> [STORED DATA]:

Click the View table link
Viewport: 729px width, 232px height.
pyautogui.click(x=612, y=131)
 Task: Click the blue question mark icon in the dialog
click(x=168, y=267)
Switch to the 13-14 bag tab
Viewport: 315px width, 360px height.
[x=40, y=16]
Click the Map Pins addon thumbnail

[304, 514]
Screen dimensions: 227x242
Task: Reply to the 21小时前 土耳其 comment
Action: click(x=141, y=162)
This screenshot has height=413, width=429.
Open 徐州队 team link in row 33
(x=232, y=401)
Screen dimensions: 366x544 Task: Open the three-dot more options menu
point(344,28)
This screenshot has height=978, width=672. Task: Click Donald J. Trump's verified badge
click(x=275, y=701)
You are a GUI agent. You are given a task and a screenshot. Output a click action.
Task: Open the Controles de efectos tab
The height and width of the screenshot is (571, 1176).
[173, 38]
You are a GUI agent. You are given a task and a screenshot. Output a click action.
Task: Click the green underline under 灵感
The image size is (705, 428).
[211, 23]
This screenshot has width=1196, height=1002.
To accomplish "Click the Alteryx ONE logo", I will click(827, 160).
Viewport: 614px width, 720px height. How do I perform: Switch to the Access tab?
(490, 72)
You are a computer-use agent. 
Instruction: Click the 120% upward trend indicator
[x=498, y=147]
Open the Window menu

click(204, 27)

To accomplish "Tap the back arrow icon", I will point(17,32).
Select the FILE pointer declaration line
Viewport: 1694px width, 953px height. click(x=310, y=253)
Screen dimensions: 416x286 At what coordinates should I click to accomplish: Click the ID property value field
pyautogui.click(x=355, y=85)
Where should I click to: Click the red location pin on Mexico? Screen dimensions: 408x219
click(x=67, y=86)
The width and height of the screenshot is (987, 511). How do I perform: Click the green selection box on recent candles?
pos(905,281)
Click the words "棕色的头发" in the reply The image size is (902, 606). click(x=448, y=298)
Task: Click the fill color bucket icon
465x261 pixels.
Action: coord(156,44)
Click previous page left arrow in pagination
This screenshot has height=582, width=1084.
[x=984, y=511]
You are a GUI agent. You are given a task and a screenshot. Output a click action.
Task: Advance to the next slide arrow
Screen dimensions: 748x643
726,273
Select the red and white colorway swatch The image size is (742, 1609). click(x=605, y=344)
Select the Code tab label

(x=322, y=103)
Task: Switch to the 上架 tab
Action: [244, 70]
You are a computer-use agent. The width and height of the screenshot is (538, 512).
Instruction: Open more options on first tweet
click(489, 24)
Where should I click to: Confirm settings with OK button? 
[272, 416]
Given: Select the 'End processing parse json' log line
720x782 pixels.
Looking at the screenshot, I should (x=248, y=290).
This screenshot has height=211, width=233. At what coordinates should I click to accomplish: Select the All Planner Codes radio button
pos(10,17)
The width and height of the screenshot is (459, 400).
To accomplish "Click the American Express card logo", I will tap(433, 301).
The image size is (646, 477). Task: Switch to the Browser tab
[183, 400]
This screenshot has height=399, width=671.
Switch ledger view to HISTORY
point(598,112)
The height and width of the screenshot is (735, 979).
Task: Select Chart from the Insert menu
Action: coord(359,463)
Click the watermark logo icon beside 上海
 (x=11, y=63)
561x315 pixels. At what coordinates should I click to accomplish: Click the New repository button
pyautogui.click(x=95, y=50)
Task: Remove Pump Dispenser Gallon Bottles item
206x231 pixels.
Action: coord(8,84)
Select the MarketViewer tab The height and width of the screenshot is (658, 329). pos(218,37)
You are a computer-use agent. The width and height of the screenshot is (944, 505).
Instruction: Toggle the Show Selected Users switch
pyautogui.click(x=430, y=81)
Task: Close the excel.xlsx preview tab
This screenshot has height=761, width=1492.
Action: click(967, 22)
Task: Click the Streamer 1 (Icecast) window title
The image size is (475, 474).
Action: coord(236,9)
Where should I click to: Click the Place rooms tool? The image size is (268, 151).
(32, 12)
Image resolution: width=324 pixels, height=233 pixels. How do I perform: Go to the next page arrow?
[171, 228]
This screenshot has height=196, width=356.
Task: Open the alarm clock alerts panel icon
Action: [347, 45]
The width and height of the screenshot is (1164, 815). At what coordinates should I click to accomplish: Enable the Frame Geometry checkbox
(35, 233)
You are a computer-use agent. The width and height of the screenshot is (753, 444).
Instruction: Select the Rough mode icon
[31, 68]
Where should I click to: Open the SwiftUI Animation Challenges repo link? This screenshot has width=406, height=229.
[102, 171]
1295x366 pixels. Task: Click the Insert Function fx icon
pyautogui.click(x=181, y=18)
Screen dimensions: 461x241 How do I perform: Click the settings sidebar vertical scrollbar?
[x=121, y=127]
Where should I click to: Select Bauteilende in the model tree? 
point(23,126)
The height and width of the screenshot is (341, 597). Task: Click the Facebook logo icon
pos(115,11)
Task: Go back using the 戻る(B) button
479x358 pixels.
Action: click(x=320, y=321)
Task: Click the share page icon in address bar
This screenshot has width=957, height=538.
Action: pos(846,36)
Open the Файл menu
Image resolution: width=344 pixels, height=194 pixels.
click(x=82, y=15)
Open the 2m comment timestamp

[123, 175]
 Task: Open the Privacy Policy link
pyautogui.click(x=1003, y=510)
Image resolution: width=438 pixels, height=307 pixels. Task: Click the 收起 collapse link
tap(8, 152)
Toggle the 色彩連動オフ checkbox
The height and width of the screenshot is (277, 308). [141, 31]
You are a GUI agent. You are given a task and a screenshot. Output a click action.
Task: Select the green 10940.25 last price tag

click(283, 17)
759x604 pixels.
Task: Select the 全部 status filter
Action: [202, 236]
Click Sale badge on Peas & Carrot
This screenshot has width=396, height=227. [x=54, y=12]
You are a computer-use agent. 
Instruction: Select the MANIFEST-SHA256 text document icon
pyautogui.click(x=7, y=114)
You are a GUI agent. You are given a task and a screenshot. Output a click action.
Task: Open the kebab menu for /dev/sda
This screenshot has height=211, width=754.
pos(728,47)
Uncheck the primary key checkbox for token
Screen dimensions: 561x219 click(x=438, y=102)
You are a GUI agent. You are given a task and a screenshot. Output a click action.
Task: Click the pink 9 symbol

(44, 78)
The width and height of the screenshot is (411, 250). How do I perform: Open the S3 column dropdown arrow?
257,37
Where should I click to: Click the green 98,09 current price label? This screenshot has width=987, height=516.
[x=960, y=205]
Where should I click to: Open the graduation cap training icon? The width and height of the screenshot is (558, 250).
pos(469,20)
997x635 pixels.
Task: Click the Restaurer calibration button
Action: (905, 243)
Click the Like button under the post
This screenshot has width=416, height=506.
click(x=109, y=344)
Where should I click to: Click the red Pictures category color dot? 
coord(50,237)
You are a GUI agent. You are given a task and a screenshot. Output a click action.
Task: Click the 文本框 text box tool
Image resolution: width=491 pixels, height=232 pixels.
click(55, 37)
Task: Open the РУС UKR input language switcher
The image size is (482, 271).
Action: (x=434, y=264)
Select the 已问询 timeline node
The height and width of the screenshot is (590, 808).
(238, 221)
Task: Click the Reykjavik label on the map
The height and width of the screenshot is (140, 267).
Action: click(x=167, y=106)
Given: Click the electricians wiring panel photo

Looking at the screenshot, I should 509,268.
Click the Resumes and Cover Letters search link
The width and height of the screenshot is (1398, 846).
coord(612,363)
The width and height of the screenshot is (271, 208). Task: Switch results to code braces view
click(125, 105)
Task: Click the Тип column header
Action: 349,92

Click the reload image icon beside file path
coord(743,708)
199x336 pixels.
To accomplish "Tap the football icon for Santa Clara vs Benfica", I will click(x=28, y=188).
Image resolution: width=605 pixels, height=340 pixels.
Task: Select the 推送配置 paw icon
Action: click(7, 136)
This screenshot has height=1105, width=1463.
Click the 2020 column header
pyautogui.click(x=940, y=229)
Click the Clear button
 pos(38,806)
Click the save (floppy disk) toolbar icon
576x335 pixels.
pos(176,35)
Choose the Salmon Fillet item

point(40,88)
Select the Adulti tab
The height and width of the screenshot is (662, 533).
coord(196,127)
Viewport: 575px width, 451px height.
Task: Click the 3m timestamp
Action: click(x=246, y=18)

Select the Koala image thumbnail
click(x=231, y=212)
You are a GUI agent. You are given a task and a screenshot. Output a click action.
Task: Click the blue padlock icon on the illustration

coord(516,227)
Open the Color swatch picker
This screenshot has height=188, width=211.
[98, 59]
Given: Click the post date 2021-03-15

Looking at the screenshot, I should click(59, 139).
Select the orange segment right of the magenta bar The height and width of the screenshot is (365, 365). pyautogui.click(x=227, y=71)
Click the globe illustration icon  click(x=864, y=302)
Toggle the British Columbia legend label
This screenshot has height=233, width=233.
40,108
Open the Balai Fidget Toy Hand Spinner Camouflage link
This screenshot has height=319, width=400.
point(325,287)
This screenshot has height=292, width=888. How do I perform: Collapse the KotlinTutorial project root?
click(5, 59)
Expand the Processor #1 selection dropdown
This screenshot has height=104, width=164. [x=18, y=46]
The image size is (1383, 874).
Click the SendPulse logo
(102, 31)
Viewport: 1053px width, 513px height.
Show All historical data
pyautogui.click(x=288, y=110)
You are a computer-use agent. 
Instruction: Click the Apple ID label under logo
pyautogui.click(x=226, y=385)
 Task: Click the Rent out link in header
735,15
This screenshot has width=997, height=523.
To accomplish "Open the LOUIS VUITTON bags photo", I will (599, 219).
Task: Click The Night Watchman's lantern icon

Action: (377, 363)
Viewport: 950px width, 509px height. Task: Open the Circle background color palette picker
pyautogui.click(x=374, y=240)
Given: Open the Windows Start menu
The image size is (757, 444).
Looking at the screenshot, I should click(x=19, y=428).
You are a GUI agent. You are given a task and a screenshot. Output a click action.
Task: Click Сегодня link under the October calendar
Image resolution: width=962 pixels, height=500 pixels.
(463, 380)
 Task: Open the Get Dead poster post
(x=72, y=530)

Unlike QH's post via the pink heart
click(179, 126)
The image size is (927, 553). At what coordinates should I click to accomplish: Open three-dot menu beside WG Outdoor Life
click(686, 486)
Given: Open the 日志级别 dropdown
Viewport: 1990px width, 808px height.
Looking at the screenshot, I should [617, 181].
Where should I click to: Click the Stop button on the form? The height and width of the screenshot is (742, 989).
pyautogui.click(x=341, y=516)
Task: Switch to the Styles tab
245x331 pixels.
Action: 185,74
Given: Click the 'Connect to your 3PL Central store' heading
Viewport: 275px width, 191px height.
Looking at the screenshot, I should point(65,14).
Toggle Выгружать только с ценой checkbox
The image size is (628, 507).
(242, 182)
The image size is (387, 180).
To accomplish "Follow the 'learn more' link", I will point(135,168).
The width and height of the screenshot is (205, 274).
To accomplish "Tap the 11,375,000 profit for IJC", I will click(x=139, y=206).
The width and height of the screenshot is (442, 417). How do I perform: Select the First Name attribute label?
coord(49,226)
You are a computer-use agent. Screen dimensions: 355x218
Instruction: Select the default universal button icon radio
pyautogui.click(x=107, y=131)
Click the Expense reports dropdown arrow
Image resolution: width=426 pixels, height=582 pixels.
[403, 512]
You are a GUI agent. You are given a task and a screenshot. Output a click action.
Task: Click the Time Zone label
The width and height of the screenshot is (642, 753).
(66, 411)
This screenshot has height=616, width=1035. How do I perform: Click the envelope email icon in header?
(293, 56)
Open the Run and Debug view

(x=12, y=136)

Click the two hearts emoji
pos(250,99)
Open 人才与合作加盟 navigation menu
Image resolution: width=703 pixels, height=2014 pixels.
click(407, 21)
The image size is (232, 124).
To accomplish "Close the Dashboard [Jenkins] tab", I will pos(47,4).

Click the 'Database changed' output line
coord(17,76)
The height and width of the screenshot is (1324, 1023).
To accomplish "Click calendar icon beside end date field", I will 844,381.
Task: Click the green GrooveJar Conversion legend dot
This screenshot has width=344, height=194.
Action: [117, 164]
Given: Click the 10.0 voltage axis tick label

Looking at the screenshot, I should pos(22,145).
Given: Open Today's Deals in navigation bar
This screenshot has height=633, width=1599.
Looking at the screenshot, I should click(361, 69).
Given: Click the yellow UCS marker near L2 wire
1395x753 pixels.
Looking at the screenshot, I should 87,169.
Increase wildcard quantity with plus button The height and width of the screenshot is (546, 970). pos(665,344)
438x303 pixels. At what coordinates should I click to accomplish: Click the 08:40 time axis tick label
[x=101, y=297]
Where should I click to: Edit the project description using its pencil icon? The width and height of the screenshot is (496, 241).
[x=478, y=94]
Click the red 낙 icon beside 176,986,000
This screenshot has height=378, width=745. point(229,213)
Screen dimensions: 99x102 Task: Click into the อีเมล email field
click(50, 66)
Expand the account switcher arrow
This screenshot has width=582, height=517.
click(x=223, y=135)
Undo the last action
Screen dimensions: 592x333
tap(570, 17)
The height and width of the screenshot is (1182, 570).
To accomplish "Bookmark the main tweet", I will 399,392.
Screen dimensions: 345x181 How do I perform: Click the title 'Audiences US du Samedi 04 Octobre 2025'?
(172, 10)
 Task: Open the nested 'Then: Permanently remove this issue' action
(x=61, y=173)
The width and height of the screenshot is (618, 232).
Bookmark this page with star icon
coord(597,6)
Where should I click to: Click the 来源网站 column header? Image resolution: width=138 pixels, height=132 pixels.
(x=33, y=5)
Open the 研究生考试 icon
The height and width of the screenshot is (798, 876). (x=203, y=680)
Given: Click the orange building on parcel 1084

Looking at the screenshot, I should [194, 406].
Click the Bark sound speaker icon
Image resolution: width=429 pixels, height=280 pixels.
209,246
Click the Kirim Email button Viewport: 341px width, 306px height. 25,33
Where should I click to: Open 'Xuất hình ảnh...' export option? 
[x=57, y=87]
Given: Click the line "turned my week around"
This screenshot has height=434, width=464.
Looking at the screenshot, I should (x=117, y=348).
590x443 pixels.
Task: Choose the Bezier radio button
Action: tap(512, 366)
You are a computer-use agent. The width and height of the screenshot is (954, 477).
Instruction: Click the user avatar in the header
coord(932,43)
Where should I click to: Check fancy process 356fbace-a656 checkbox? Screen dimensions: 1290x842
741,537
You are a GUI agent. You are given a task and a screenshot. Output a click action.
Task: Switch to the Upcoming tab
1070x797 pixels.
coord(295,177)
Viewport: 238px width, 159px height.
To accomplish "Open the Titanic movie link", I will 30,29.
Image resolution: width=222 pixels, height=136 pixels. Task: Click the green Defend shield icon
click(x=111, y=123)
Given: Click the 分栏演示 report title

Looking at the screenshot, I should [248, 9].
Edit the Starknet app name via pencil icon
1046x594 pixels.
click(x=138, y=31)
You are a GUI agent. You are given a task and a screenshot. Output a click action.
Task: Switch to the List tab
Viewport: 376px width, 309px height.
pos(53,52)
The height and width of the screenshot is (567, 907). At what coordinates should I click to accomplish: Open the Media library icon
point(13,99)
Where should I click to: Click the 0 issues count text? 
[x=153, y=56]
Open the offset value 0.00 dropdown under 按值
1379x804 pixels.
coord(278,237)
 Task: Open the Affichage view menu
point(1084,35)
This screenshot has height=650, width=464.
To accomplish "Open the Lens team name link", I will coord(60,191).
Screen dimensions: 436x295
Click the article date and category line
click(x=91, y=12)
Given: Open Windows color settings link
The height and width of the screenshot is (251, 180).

> [REQUIRED WORK]:
Only a number is wanted here: the count of lines above that hold the word "Windows".

> [TASK OUTPUT]:
2